* **PROBLEM STATEMENT**: Among the entries that follow, count the lines that contain the word "Given" and say how many there are, writing nothing else.

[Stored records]
▽

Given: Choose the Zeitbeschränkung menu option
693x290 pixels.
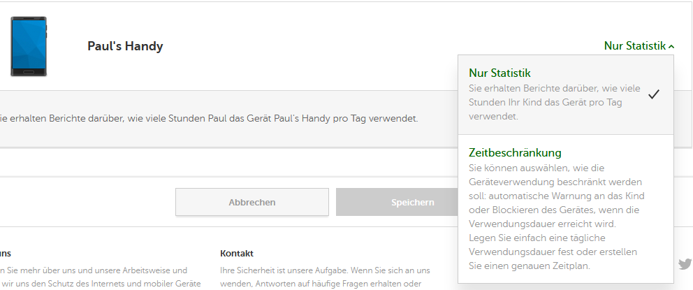Looking at the screenshot, I should click(x=515, y=152).
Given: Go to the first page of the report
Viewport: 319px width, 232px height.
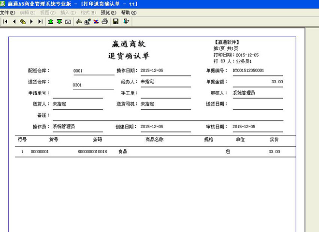Looking at the screenshot, I should [5, 22].
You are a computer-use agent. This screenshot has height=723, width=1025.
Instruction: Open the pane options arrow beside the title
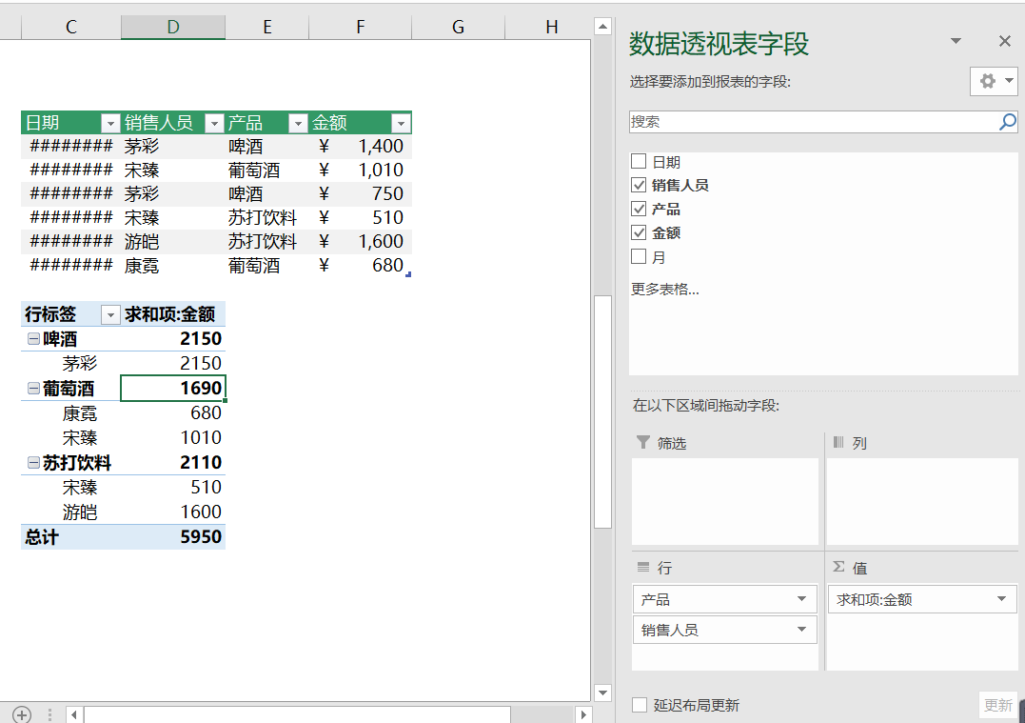pos(956,41)
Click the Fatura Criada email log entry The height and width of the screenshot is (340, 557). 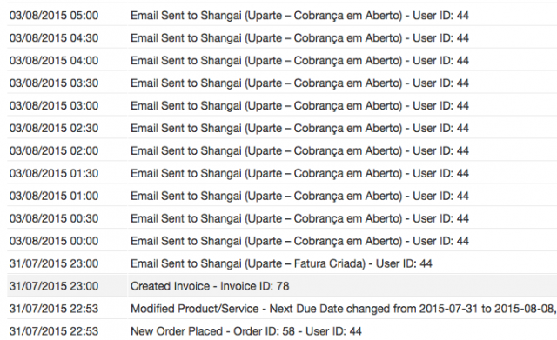pyautogui.click(x=281, y=263)
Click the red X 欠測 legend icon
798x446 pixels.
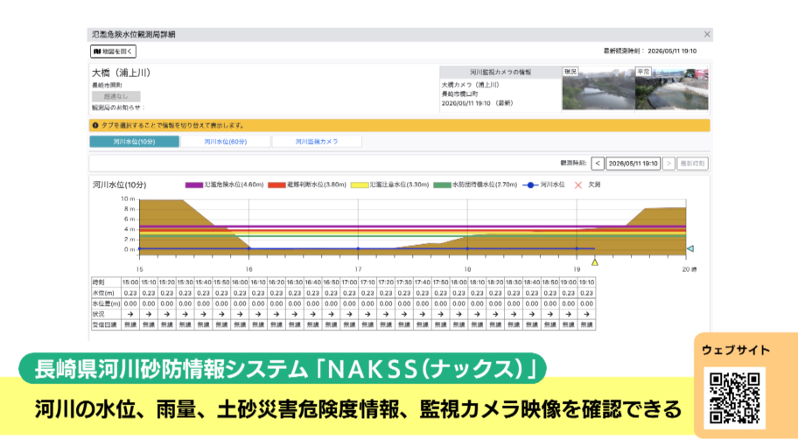click(578, 185)
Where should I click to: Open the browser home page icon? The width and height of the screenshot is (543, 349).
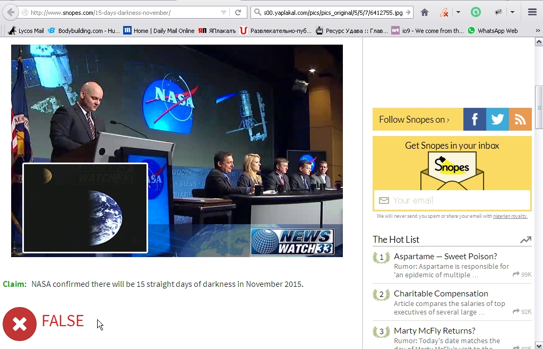click(x=424, y=12)
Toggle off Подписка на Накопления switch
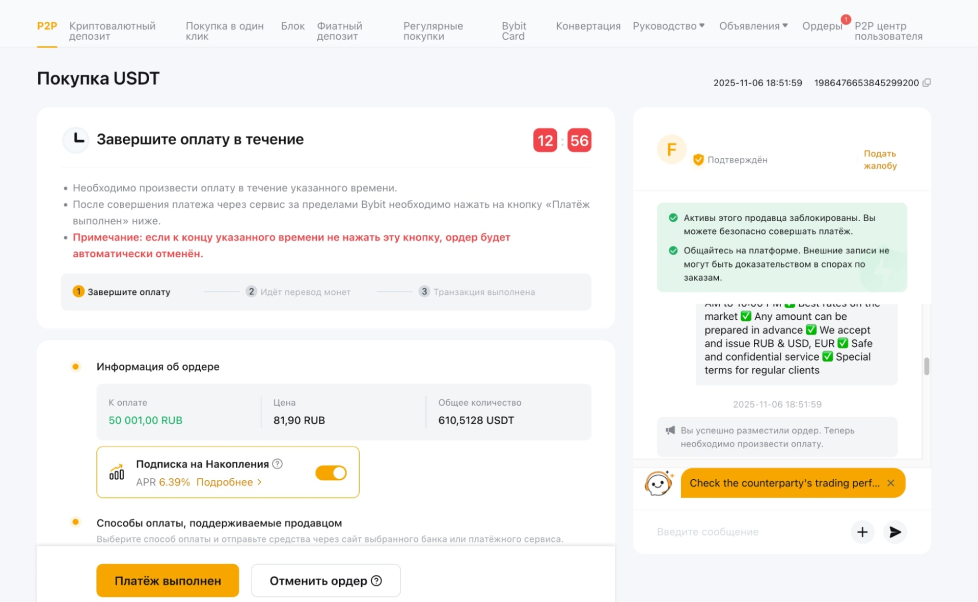 point(331,473)
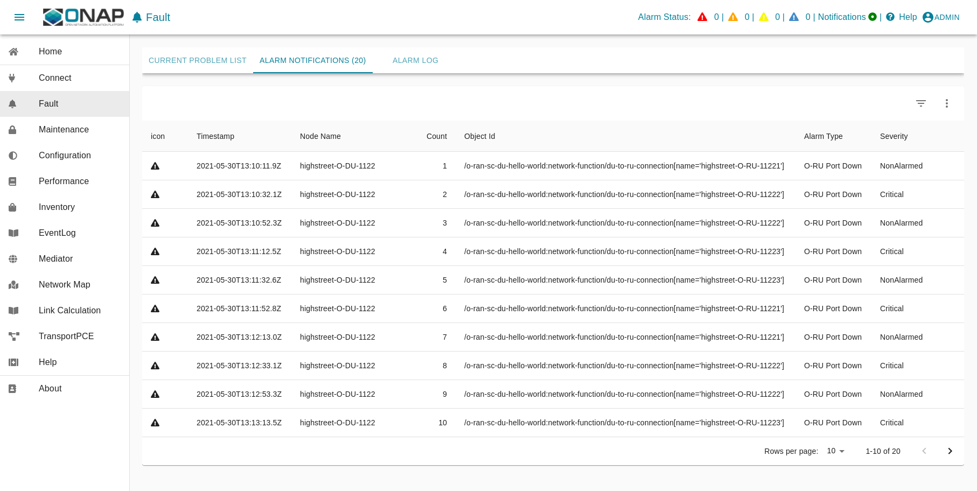Click the filter list icon
Viewport: 977px width, 491px height.
tap(921, 103)
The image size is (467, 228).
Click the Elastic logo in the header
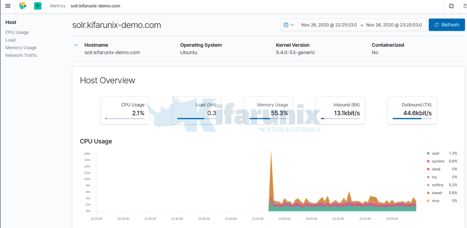coord(22,6)
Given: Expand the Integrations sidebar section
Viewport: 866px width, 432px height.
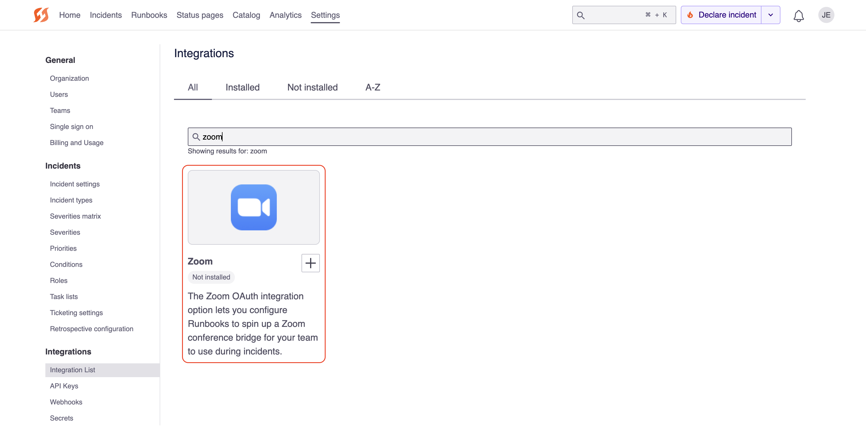Looking at the screenshot, I should [x=68, y=351].
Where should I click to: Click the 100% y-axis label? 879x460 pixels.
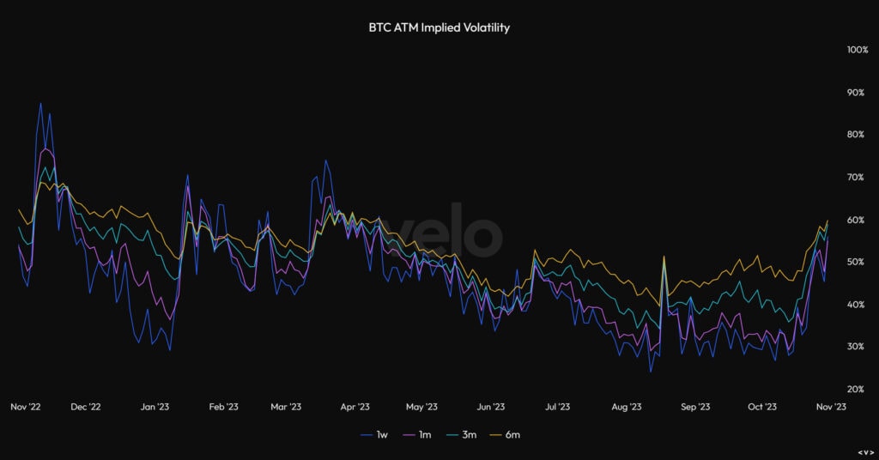[x=858, y=50]
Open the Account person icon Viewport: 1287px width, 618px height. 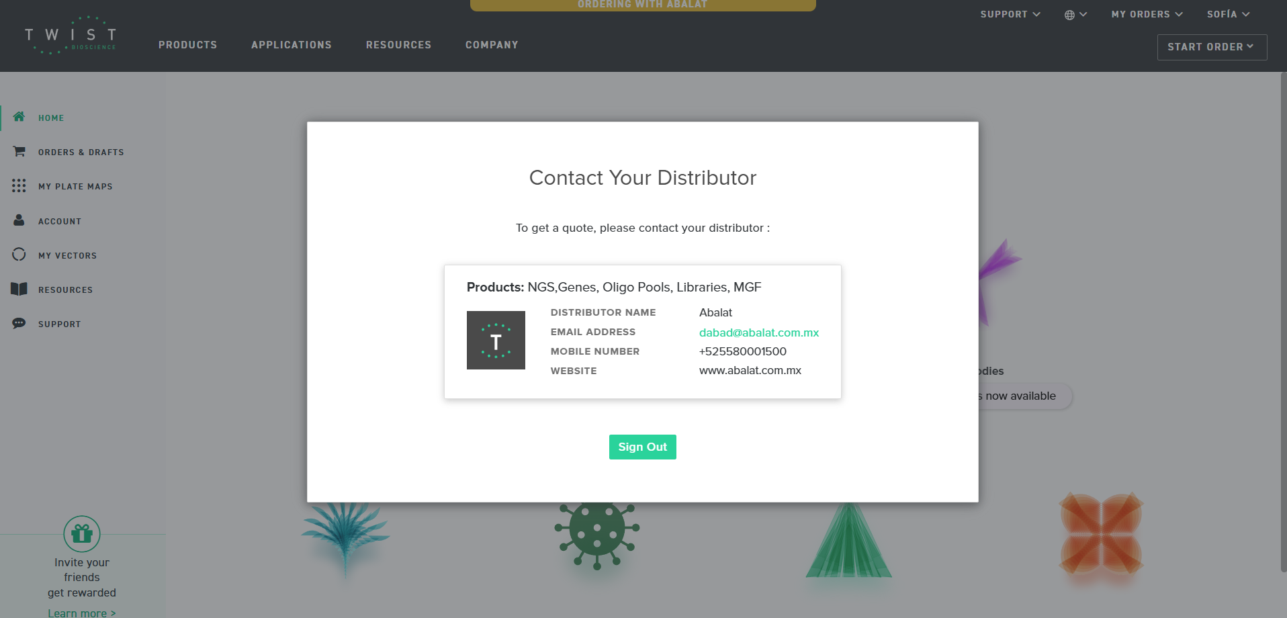(x=19, y=220)
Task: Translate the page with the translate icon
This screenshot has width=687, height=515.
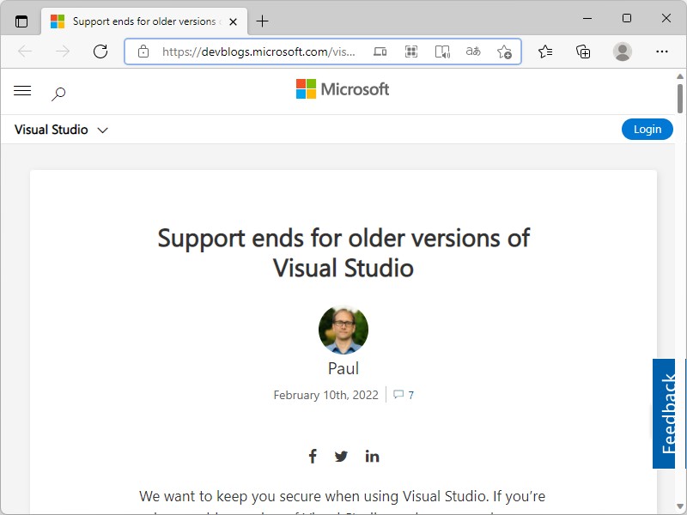Action: tap(473, 52)
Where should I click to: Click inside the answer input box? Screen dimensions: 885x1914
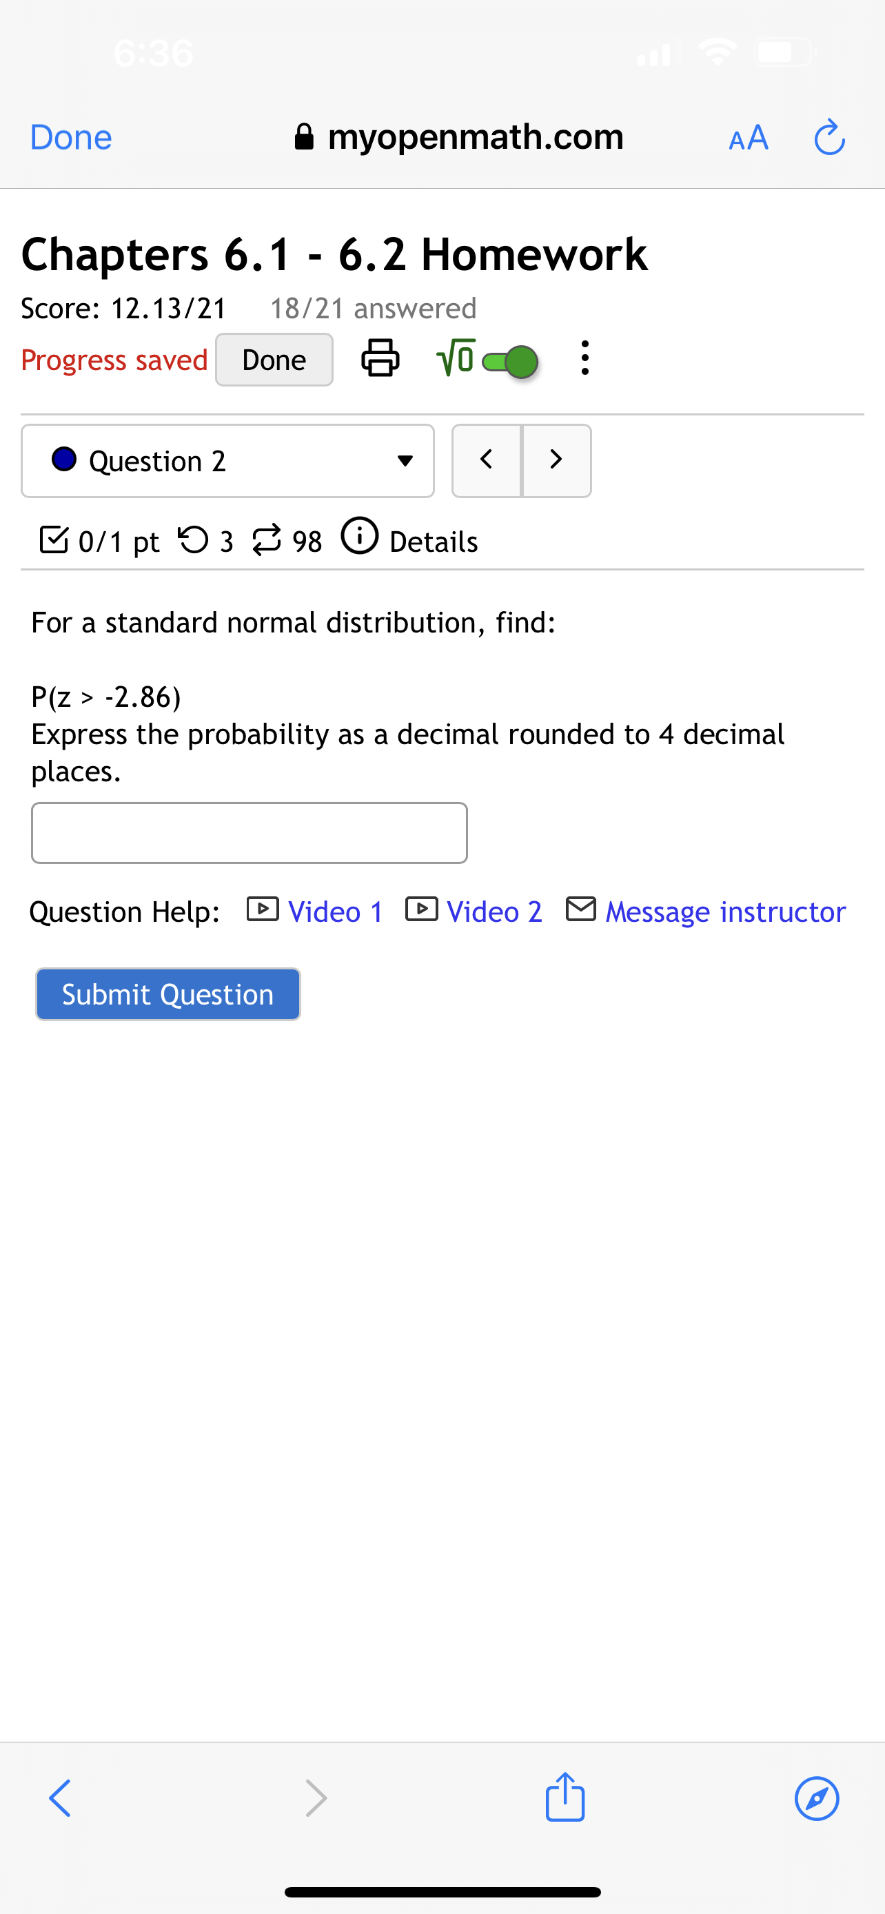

△

* **YOUR SOLUTION**: 3